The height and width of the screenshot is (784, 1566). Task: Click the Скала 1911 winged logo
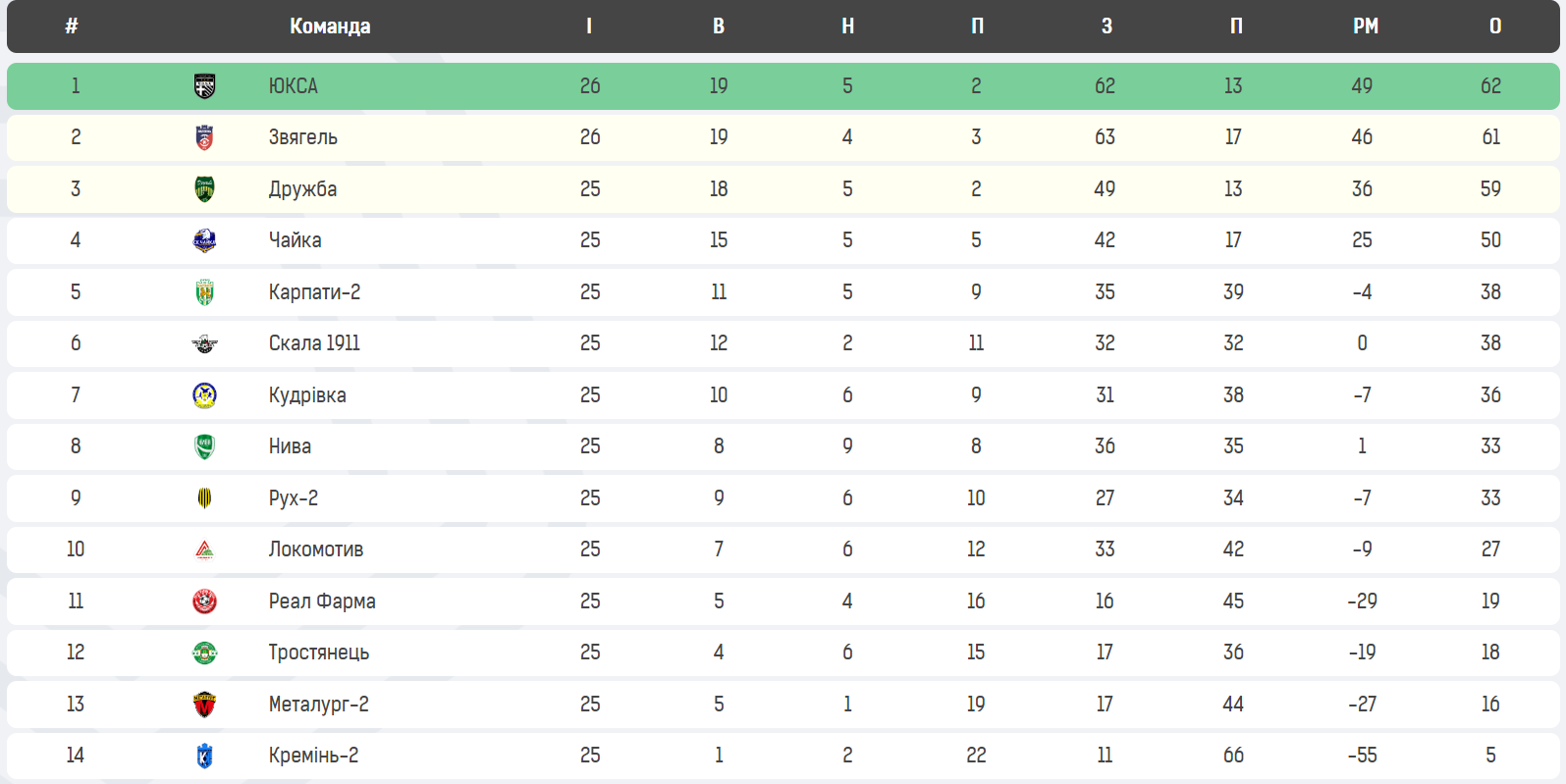coord(204,343)
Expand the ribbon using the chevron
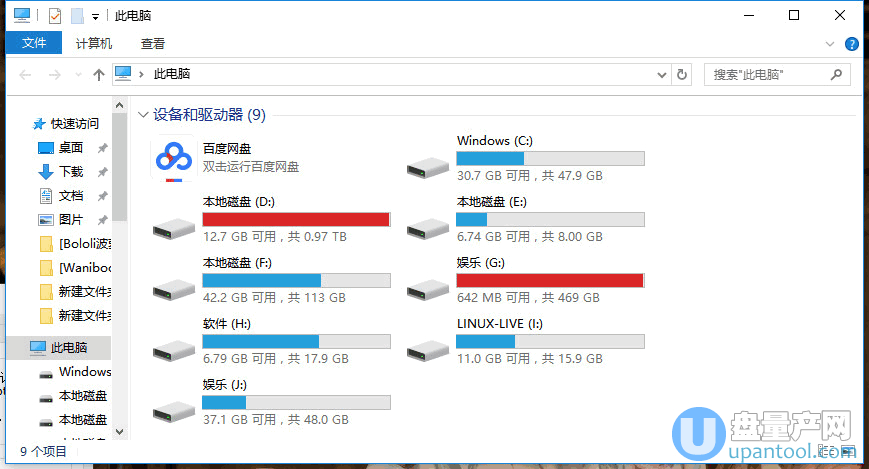Viewport: 869px width, 469px height. click(x=829, y=44)
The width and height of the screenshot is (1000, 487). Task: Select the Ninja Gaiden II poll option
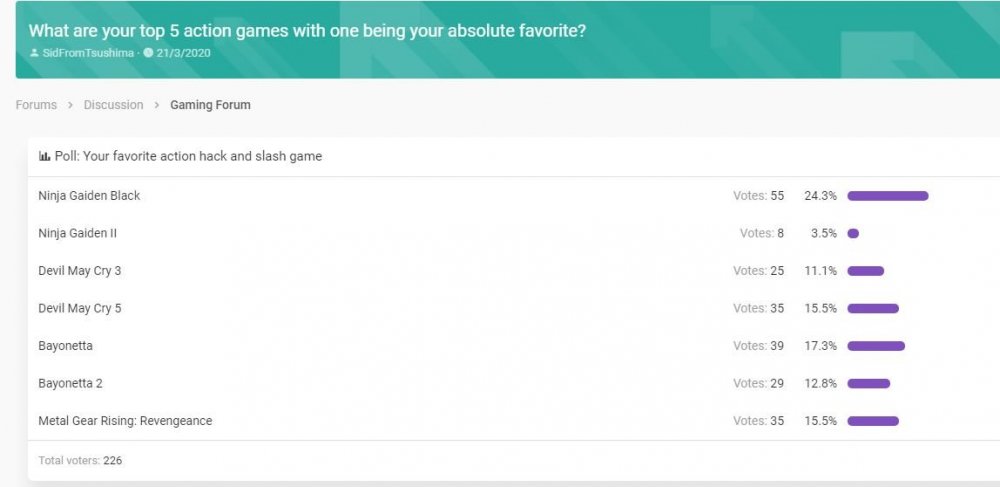coord(78,233)
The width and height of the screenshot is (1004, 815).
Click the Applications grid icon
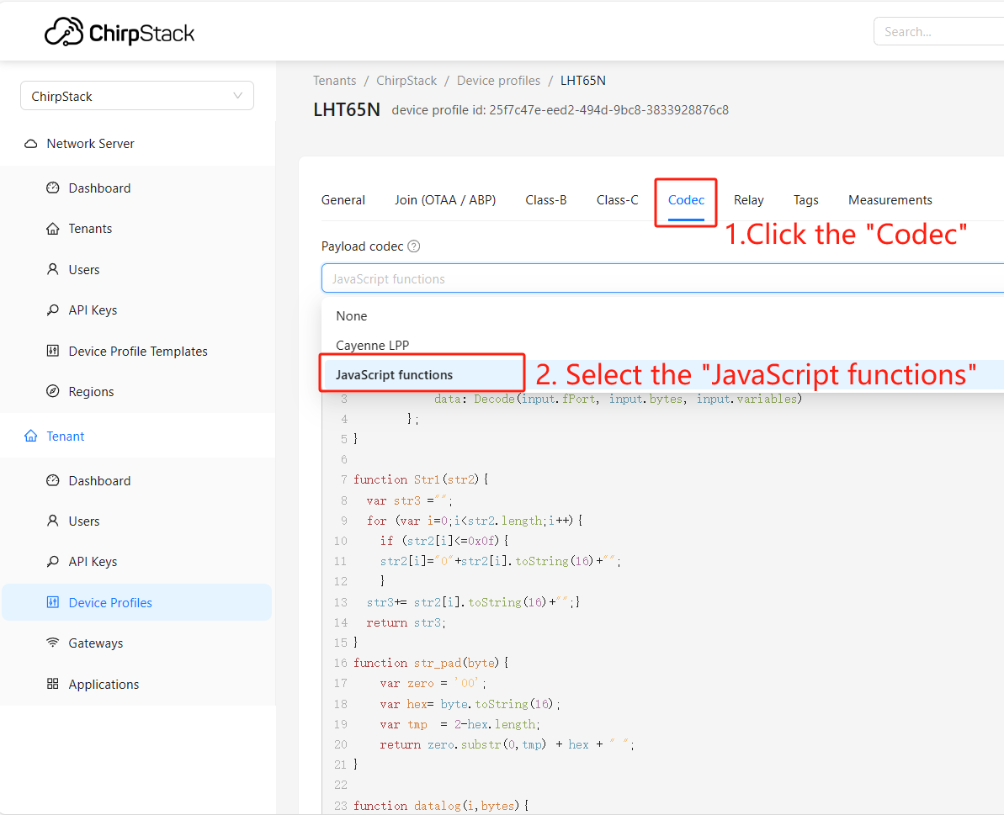[x=53, y=684]
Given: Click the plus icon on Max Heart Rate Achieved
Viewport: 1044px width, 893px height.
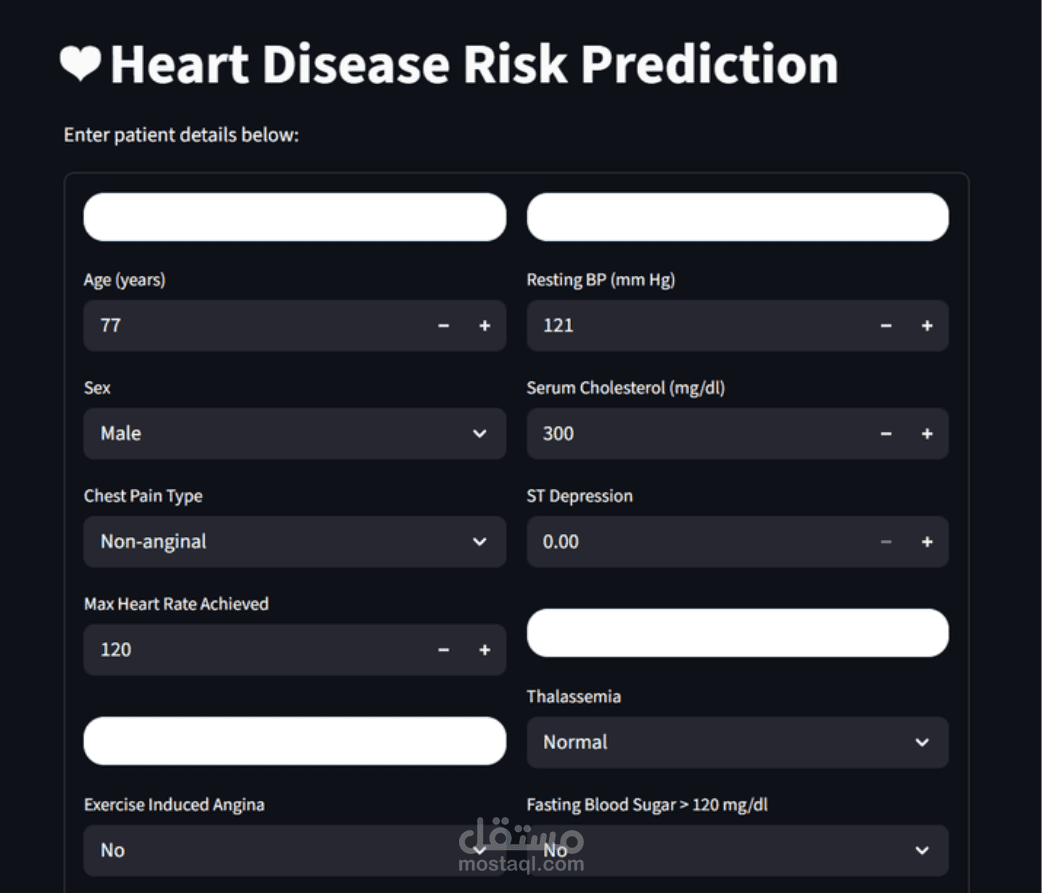Looking at the screenshot, I should pos(485,649).
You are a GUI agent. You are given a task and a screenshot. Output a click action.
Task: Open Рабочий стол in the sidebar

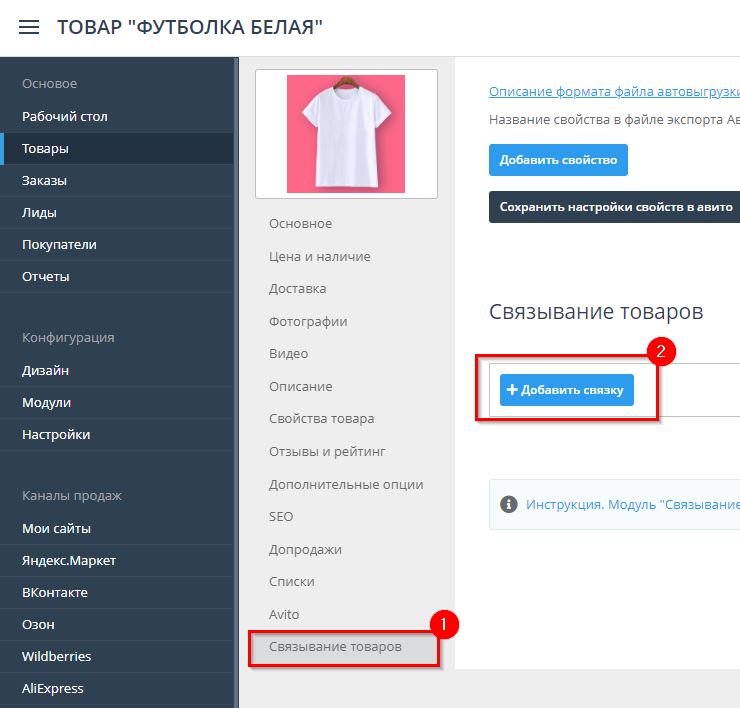(x=65, y=116)
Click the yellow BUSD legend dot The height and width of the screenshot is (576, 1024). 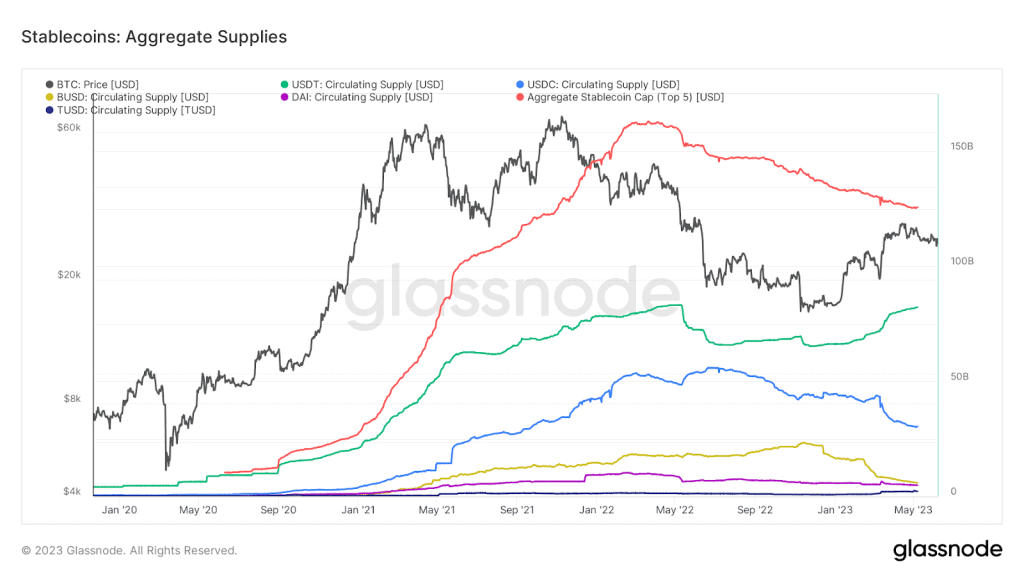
- - - - - - -
**Directions**
Print, exactly, each line above from the one with "The width and height of the screenshot is (1000, 487)." to the one with "You are a GUI", end lines included. Leave pictures out of it.

**Task result**
The width and height of the screenshot is (1000, 487). Task: Select the Ninja Gaiden II poll option
coord(78,233)
The width and height of the screenshot is (1004, 815).
Click the Applications grid icon
[x=53, y=684]
Given: Click the plus icon on Max Heart Rate Achieved
Viewport: 1044px width, 893px height.
Looking at the screenshot, I should pos(485,649).
You are a GUI agent. You are given a task and a screenshot. Output a click action.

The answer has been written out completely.